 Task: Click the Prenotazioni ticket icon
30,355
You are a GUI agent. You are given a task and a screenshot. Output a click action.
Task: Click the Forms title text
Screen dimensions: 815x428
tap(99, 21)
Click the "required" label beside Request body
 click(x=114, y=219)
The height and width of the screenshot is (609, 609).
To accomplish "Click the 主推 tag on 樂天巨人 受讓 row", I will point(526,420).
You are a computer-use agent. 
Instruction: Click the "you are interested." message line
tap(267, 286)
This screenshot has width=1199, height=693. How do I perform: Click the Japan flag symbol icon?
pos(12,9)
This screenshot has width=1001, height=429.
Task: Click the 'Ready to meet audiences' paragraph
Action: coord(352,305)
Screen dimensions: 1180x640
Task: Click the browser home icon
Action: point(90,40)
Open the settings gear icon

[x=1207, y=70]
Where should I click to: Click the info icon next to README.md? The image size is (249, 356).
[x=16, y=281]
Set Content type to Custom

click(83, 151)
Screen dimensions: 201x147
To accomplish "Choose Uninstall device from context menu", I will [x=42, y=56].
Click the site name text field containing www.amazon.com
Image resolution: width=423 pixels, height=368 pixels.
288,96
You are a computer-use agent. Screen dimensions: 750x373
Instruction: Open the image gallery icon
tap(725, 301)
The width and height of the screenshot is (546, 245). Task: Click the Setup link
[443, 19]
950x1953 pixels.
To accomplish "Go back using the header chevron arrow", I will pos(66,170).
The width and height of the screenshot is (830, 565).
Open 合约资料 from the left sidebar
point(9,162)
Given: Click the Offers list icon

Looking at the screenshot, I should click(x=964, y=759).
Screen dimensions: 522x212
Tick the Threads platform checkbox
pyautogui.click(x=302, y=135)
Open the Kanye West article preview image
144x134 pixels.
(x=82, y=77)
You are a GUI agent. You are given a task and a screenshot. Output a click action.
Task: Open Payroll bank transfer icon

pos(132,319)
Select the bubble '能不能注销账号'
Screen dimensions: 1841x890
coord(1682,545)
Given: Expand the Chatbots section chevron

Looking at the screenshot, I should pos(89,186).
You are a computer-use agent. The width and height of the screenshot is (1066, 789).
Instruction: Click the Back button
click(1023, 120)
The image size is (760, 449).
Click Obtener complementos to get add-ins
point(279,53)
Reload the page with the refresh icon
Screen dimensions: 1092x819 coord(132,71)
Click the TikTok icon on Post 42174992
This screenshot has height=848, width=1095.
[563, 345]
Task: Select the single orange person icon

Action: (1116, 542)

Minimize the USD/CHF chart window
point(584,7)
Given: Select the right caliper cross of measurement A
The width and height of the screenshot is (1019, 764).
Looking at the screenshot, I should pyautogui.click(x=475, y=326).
▬▬▬▬▬▬▬▬▬▬
[Instruction]: Please transcribe all of the lines above exactly as they appear.

[Full response]:
 Task: Click the Prenotazioni ticket icon
30,355
You are a GUI agent. You are given a task and a screenshot. Output a click action.
Task: Click the Forms title text
Screen dimensions: 815x428
tap(99, 21)
Click the "required" label beside Request body
 click(x=114, y=219)
The height and width of the screenshot is (609, 609).
To accomplish "Click the 主推 tag on 樂天巨人 受讓 row", I will point(526,420).
You are a computer-use agent. 
Instruction: Click the "you are interested." message line
tap(267, 286)
This screenshot has width=1199, height=693. How do I perform: Click the Japan flag symbol icon?
pos(12,9)
This screenshot has width=1001, height=429.
Task: Click the 'Ready to meet audiences' paragraph
Action: coord(352,305)
Screen dimensions: 1180x640
Task: Click the browser home icon
Action: point(90,40)
Open the settings gear icon

[x=1207, y=70]
Where should I click to: Click the info icon next to README.md? The image size is (249, 356).
[x=16, y=281]
Set Content type to Custom

click(83, 151)
Screen dimensions: 201x147
To accomplish "Choose Uninstall device from context menu", I will [x=42, y=56].
Click the site name text field containing www.amazon.com
Image resolution: width=423 pixels, height=368 pixels.
288,96
You are a computer-use agent. Screen dimensions: 750x373
Instruction: Open the image gallery icon
tap(725, 301)
The width and height of the screenshot is (546, 245). Task: Click the Setup link
[443, 19]
950x1953 pixels.
To accomplish "Go back using the header chevron arrow", I will pos(66,170).
The width and height of the screenshot is (830, 565).
Open 合约资料 from the left sidebar
point(9,162)
Given: Click the Offers list icon

Looking at the screenshot, I should click(x=964, y=759).
Screen dimensions: 522x212
Tick the Threads platform checkbox
pyautogui.click(x=302, y=135)
Open the Kanye West article preview image
144x134 pixels.
(x=82, y=77)
You are a GUI agent. You are given a task and a screenshot. Output a click action.
Task: Open Payroll bank transfer icon

pos(132,319)
Select the bubble '能不能注销账号'
Screen dimensions: 1841x890
coord(1682,545)
Given: Expand the Chatbots section chevron

Looking at the screenshot, I should pos(89,186).
You are a computer-use agent. The width and height of the screenshot is (1066, 789).
Instruction: Click the Back button
click(1023, 120)
The image size is (760, 449).
Click Obtener complementos to get add-ins
point(279,53)
Reload the page with the refresh icon
Screen dimensions: 1092x819 coord(132,71)
Click the TikTok icon on Post 42174992
This screenshot has height=848, width=1095.
[563, 345]
Task: Select the single orange person icon

Action: (1116, 542)

Minimize the USD/CHF chart window
point(584,7)
Given: Select the right caliper cross of measurement A
The width and height of the screenshot is (1019, 764).
Looking at the screenshot, I should pyautogui.click(x=475, y=326).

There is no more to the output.